>> START DATA FOR PROCESSING
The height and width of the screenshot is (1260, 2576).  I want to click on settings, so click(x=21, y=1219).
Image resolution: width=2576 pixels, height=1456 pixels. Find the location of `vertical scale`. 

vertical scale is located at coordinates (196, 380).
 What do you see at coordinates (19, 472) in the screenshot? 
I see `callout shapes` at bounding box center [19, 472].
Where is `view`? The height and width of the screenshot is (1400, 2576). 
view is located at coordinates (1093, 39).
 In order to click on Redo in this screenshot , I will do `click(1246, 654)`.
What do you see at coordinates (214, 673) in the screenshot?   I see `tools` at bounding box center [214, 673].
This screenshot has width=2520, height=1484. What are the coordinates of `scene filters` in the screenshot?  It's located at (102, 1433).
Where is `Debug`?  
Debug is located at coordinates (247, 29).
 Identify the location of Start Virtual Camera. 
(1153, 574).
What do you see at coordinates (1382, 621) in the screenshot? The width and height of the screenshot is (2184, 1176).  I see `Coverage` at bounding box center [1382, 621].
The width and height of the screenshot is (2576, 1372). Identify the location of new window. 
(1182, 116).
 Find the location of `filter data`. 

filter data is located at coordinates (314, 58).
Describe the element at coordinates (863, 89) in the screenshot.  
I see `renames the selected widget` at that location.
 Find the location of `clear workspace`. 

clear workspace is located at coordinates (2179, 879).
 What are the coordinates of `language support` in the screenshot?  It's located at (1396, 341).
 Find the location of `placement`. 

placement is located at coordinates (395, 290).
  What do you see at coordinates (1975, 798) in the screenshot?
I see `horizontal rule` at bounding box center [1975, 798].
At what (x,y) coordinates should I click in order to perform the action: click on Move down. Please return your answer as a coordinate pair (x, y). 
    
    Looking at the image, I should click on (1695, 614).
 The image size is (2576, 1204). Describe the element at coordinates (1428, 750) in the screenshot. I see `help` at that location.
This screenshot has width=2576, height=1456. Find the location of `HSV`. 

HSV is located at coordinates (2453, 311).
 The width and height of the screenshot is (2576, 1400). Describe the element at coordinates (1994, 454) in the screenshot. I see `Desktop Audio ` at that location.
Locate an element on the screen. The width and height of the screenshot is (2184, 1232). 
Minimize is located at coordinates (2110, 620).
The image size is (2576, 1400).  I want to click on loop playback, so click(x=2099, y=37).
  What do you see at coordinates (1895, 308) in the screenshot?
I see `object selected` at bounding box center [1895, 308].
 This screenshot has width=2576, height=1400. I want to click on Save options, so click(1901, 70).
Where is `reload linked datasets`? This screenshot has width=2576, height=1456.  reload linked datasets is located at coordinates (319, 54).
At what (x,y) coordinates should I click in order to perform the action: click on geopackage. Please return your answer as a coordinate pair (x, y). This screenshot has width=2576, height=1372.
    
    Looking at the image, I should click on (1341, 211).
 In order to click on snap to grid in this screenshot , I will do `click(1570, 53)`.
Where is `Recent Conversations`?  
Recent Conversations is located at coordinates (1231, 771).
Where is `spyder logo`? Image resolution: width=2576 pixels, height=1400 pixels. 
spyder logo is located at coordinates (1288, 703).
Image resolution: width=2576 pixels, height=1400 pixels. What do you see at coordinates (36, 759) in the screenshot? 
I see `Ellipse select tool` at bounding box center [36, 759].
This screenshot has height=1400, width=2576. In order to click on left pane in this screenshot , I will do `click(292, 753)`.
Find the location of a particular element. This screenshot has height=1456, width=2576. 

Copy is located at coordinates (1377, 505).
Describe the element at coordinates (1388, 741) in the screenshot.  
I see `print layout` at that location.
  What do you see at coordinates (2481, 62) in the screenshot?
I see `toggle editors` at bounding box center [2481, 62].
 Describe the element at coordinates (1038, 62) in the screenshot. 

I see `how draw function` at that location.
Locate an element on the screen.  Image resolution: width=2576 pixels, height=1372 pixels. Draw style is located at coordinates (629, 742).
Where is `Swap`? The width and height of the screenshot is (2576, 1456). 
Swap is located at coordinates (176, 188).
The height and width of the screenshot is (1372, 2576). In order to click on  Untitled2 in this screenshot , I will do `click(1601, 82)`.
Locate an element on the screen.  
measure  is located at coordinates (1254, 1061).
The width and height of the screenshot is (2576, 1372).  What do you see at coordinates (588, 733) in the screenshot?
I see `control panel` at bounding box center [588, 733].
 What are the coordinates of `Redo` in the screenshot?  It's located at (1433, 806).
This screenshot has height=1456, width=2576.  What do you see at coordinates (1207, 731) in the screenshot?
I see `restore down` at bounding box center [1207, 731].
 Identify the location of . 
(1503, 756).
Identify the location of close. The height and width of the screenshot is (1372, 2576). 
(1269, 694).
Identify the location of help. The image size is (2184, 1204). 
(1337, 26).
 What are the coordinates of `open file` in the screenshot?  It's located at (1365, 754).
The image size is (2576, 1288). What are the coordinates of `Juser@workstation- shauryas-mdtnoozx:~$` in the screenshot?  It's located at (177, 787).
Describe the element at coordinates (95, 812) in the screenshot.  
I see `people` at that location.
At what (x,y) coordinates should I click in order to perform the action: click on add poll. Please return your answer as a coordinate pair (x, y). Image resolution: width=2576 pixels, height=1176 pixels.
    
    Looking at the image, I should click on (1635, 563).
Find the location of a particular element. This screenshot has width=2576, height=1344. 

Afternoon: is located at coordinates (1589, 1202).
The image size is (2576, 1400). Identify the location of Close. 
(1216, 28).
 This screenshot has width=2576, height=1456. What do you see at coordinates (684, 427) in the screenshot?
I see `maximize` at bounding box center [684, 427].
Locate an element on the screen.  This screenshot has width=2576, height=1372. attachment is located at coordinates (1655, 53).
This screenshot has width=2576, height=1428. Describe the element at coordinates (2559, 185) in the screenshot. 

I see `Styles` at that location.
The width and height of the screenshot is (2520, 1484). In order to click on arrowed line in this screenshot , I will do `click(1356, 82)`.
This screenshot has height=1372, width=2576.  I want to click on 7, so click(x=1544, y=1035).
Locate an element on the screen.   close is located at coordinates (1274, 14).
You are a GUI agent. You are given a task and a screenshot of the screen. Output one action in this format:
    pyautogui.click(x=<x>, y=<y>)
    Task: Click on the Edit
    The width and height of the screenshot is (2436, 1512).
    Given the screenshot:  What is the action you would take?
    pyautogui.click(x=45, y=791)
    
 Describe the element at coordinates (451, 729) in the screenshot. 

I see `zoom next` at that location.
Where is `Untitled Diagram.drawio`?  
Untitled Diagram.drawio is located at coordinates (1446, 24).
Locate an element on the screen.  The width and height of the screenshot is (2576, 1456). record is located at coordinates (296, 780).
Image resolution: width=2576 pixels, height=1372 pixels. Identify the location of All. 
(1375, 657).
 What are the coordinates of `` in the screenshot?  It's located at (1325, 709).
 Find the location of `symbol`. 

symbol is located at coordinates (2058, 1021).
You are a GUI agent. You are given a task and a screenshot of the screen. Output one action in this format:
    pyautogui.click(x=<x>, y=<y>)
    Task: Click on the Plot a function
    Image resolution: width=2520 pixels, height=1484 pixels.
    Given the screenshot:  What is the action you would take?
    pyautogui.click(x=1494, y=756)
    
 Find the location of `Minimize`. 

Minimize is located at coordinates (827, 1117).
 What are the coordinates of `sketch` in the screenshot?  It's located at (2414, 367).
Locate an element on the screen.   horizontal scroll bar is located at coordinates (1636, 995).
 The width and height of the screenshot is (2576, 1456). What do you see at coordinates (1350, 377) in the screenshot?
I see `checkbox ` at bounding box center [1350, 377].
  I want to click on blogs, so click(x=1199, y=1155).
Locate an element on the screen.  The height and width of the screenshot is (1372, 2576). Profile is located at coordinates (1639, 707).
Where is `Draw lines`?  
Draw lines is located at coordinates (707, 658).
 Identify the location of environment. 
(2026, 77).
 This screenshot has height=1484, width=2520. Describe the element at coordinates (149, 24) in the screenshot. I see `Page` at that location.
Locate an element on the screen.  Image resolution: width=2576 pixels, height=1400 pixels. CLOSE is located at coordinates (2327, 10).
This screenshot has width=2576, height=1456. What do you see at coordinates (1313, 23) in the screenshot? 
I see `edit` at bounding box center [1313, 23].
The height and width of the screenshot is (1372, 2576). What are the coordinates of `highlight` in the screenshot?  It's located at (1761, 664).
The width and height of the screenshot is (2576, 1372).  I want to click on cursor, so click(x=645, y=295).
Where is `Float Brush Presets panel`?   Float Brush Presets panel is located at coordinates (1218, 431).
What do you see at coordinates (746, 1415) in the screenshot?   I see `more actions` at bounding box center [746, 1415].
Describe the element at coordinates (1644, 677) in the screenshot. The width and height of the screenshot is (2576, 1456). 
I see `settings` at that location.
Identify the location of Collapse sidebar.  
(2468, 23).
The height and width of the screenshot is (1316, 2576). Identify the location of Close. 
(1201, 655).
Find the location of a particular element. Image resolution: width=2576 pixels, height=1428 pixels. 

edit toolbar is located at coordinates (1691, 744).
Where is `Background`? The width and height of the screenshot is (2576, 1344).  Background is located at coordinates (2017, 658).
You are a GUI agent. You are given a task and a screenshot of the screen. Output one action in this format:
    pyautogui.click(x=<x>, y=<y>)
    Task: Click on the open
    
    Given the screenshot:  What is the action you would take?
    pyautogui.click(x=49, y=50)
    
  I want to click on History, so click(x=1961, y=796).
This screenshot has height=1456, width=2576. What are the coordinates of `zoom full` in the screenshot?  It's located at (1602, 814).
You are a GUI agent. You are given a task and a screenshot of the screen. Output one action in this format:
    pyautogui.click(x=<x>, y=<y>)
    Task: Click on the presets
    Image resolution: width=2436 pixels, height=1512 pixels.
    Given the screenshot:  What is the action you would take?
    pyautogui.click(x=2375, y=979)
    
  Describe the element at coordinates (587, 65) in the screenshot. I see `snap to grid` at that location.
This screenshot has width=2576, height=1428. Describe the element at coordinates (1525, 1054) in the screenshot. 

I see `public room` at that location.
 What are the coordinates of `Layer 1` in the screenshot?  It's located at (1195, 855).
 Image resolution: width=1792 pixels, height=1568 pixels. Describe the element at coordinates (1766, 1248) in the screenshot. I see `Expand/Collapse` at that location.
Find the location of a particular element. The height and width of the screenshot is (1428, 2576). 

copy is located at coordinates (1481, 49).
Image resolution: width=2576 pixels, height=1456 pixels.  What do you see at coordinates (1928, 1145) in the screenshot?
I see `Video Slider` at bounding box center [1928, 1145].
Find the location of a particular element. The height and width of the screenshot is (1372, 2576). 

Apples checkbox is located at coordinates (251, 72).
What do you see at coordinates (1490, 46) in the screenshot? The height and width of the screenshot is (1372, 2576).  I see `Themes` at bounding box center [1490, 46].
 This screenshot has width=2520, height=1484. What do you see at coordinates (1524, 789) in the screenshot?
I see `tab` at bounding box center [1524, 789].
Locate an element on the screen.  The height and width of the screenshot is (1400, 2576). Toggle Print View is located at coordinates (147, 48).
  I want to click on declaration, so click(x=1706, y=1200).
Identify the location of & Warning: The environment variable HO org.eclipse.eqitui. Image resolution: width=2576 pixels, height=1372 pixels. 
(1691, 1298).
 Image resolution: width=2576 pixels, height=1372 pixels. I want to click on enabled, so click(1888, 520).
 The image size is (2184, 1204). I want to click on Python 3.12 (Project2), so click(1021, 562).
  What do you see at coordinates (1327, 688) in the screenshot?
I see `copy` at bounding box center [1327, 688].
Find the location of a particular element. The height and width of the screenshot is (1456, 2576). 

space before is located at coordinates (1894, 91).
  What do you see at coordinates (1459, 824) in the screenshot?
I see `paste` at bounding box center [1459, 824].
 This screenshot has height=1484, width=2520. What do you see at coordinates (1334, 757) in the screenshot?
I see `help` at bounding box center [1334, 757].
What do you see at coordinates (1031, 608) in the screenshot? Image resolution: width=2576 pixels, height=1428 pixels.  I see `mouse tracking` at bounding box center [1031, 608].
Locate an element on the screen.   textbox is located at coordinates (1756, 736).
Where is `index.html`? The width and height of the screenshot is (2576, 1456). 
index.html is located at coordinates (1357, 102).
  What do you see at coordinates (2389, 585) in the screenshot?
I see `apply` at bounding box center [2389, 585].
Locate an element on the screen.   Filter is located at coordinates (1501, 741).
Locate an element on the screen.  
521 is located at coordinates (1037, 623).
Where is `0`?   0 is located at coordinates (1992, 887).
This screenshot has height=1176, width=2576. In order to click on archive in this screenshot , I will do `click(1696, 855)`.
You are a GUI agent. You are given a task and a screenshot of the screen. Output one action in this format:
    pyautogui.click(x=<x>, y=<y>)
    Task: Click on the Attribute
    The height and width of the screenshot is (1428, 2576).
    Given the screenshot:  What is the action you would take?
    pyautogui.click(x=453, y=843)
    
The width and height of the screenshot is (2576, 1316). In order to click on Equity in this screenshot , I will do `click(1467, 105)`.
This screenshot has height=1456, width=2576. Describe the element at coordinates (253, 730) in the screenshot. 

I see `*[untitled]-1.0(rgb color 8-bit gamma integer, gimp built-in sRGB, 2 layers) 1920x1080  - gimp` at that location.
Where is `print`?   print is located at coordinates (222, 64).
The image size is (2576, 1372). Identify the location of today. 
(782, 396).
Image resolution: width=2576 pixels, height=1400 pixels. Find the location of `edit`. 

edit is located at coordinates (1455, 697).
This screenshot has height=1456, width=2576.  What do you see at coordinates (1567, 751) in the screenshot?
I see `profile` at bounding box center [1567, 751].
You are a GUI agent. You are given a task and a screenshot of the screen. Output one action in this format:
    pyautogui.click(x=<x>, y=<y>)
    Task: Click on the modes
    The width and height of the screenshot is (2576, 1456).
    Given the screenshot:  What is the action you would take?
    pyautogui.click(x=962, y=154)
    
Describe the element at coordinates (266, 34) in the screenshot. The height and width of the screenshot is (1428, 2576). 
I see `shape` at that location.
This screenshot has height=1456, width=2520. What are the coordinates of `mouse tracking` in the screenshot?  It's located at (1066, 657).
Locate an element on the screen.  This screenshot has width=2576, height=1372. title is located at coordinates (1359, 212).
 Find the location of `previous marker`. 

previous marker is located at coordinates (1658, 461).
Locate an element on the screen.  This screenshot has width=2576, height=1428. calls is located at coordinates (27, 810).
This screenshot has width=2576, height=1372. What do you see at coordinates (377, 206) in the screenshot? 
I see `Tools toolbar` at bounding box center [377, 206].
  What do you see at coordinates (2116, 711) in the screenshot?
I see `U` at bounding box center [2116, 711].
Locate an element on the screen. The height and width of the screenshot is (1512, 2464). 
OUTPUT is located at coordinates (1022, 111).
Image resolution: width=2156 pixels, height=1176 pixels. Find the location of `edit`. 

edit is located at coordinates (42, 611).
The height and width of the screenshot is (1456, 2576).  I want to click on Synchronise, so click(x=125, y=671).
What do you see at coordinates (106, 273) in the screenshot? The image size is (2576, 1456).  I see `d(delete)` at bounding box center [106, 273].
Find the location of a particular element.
>> END DATA FOR PROCESSING
TASK PROMPT:
Rewrite the stretch from the line containing "coordinates (2327, 10)." through the line containing "center [1313, 23].", changing "screenshot" to "capture" and keeping everything else the same.

OUTPUT:
Locate an element on the screen.  Image resolution: width=2576 pixels, height=1400 pixels. CLOSE is located at coordinates (2327, 10).
This capture has width=2576, height=1456. What do you see at coordinates (1313, 23) in the capture? 
I see `edit` at bounding box center [1313, 23].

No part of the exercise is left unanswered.